Their novel method involves the use of extremely short laser pulses and a magnetic field applied perpendicular to the surface of a nano-engineered material. As part of their study, the researchers first engineered tiny magnetic vortices in a magnetic material made up of 80% of nickel (Ni) and 20% iron (Fe). This magnetic alloy is promising for the development of spintronics as it possesses advantageous magnetic properties.
"We report an experimental realization of coherent helicity toggle switching in nanoscale magnetic vortices occurring on timescales of several hundred picoseconds," wrote Can Liu, Zefang Li and their colleagues in their paper.
"This switching behavior is driven by femtosecond laser pulse excitation under an out-of-plane magnetic field. The mechanism is governed by ultrafast photothermal demagnetization and coherent spin precession in the subsequent remagnetization process, during which the intrinsic topology and symmetry of the vortex are preserved."
The team essentially illuminated the nano-engineered magnetic vortices with extremely short laser pulses, heating them up briefly. As they did this, they also applied a perpendicular magnetic field.
In both computer simulations and experiments, this process was found to successfully switch the magnetic rotation (i.e., helicity) of vortices. The team carefully adjusted the strength of the laser and of the applied magnetic field, to control the switching of the magnetic vortices.

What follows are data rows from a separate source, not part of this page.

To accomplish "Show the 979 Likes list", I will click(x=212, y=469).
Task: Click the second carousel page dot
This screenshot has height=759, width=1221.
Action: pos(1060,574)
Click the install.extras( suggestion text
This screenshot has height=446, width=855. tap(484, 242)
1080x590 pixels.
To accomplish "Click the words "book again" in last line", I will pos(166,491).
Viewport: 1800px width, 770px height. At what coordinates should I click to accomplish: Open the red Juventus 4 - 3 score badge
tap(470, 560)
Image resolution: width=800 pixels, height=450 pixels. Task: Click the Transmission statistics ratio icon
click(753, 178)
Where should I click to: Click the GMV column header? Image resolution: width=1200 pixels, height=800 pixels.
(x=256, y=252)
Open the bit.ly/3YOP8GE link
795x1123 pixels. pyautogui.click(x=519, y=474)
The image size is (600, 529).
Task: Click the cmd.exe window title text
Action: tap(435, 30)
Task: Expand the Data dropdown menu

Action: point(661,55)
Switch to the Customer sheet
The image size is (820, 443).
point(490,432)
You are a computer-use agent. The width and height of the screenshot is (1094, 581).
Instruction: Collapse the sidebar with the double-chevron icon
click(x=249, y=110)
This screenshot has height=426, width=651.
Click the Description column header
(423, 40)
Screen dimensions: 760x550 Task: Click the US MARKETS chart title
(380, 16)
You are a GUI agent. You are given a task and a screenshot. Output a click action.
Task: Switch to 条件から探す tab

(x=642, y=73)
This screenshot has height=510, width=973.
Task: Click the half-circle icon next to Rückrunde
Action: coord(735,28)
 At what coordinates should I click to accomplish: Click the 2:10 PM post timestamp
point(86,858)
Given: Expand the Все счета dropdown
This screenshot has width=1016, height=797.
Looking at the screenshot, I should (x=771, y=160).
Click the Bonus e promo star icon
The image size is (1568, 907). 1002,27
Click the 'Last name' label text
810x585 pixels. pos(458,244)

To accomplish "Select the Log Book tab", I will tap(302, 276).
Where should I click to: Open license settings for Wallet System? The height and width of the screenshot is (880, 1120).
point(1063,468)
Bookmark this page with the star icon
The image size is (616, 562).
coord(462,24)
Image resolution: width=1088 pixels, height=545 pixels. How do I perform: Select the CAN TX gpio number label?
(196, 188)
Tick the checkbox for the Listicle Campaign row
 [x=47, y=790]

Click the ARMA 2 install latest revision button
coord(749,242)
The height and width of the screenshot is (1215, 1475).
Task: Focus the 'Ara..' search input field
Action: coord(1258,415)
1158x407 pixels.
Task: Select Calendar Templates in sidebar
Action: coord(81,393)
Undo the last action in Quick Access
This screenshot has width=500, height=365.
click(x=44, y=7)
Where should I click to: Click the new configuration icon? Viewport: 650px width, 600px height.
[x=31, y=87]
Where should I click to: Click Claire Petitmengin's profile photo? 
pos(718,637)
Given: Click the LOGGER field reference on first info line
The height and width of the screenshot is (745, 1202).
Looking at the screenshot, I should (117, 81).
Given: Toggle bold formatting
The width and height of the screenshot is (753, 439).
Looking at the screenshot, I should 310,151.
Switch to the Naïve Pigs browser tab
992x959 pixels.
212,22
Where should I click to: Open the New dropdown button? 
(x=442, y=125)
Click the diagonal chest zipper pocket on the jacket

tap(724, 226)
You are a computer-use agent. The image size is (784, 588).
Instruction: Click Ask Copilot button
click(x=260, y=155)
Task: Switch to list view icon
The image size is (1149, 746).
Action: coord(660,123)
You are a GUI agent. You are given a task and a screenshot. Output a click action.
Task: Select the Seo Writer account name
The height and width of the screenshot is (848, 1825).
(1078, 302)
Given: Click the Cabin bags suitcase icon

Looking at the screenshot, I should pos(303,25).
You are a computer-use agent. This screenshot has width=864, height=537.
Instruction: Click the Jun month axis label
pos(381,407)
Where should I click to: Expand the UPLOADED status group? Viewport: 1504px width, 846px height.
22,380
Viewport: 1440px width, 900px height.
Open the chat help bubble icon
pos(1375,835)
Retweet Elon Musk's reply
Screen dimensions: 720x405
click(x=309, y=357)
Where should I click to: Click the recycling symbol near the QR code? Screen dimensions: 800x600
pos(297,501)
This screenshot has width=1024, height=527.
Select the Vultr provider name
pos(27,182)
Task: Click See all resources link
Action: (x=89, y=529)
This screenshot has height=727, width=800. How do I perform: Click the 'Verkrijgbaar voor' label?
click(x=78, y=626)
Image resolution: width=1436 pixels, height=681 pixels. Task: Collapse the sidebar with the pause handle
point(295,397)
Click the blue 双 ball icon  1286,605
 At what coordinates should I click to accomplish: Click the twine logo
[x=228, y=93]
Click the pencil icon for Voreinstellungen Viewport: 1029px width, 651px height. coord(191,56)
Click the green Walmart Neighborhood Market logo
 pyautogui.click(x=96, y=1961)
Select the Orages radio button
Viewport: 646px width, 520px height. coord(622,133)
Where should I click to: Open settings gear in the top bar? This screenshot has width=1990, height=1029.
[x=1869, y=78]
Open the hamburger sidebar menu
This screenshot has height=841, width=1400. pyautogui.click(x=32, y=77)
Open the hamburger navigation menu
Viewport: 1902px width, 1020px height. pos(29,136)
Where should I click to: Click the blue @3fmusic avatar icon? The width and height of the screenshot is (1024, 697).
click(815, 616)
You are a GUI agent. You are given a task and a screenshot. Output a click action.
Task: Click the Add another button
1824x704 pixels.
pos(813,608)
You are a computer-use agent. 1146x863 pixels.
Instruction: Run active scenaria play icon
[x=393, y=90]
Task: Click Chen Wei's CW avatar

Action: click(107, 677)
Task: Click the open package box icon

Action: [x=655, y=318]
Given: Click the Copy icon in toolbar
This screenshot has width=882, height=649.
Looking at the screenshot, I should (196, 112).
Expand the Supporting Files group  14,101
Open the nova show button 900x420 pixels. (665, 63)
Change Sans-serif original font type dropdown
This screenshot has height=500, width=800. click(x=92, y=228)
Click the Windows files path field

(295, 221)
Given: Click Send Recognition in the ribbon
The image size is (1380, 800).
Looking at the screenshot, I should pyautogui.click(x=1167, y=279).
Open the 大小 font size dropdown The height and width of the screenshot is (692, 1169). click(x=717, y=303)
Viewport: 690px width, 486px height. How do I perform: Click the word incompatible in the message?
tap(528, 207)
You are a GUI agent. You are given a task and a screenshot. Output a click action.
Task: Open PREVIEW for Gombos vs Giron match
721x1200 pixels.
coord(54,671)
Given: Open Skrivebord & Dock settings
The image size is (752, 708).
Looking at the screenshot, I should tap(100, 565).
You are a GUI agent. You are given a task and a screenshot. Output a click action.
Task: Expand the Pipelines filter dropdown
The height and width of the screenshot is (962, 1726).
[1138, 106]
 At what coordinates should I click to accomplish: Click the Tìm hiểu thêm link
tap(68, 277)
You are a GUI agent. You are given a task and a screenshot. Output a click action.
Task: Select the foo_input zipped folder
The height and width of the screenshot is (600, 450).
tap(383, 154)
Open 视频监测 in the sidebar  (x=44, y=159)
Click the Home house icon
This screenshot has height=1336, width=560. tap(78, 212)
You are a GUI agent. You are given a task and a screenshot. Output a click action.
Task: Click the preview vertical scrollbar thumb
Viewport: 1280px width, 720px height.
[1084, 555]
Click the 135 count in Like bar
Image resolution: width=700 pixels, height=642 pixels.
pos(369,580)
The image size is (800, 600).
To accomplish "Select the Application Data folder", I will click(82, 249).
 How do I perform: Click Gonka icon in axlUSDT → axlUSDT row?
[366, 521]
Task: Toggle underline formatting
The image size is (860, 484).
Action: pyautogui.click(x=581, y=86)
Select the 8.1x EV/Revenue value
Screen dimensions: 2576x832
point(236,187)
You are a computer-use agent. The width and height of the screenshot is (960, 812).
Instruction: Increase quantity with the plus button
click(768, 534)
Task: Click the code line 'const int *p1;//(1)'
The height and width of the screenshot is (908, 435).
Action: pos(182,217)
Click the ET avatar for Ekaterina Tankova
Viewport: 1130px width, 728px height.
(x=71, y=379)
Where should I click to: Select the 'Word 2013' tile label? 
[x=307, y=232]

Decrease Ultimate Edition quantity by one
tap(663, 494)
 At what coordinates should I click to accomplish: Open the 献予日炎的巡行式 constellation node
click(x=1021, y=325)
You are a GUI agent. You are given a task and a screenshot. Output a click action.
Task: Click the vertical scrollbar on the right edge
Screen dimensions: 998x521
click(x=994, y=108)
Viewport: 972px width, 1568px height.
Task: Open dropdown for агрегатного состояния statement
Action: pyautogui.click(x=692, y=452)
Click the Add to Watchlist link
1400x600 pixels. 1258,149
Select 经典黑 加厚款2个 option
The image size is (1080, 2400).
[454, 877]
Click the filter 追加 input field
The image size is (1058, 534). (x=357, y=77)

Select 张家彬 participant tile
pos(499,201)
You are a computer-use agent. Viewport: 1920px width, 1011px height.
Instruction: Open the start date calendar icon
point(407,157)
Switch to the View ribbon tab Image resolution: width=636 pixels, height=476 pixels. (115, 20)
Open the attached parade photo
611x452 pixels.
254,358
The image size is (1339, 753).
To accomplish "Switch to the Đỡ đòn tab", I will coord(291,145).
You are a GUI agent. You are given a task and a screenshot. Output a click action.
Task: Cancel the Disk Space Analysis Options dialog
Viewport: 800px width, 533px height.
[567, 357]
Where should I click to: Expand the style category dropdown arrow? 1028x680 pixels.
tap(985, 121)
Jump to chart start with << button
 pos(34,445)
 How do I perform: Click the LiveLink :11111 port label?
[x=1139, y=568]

"Crucially, the helicity switching dynamics can be tuned precisely using the laser fluence and magnetic field strength, enabling deterministic to stochastic control over the two energy-degenerate helicity states," wrote the authors. "This control was reproduced in micromagnetic simulations when the parameters were optimized within a physically reasonable range."
The initial results gathered by the team highlight the potential of their approach for the ultrafast switching of helicity in magnetic vortices while preserving their structure. In the future, similar strategies could be tested on a wider range of nano-engineered magnetic materials with suitable properties.
This recent study could soon open new possibilities for the development of various highly efficient spintronics, including sophisticated data storage and neuromorphic computing devices.
In particular, the switching of magnetic vortex helicity could be used to create spintronic systems that better mirror the structure of the human brain, as well as multi-state memories that can represent stored information using more than two values (i.e., not just "0" and "1").